Scientists rewire bacteria to build ‘designer’ proteins on demand

11 MARCH 2026

Researchers have found a way to hijack the natural protein-making facilities of bacteria to manufacture specific proteins of interest.
They did this by turning a ‘nutrient gate’ on a bacterial cell into a Trojan horse that could ferry artificial amino acids into cells to make these proteins.
The study, conducted by teams at ETH Zurich in Switzerland and the Technical University of Munich in Germany, was published in Nature.

Artificial amino acids

All proteins are made of some combination of the 20 natural amino acids.
In the lab, chemists can also synthesise thousands of artificial amino acids, many of which have completely new properties.
For example, if an amino acid called p-azido-L-phenylalanine can be built into a protein, it would allow scientists to attach drugs to the protein at a precise spot, helping it treat some disease.
The challenge however has been to get cells’ protein-making machines to use these artificial amino acids.
Most lab-made amino acids struggle to cross the cell membrane and enter the cytoplasm, where the ribosomes synthesise proteins.
This is because the side chains on artificial amino acids are very water-loving whereas the core of the cell-membrane is water-repelling.

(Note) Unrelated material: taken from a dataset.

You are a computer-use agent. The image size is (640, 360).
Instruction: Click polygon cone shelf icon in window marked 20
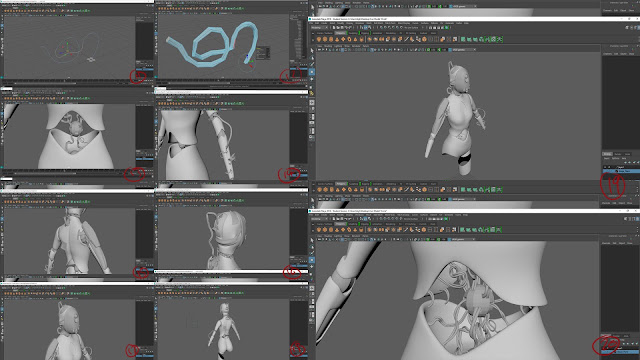point(337,229)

Discovery of the transporter and Protein-cutting enzyme

In the new study, the researchers pinned down the exact molecule ferrying the peptides into the cell.
In the absence of the transporter — the main bacterial system that normally imports small protein fragments as food — the cells almost completely lost the ability to use the artificial amino acids bound to the peptides.
That was a sign this specific molecule was the smuggler.
Once the peptides were inside, the cell’s own protein-cutting enzymes unpacked them.
The researchers were able to confirm this: when they removed the enzymes that normally cut peptides into individual amino acids, the cell’s protein production dropped.
Taken together, the transporter brought the cargo in, then ordinary enzymes freed the artificial amino acid so the cell’s ribosome could use it.

Significance:

The study makes it “possible to produce designer proteins containing unnatural amino acids just as efficiently as their natural counterparts”.
These could be genuinely multifunctional proteins, such as an antibody that carries a drug at one engineered position.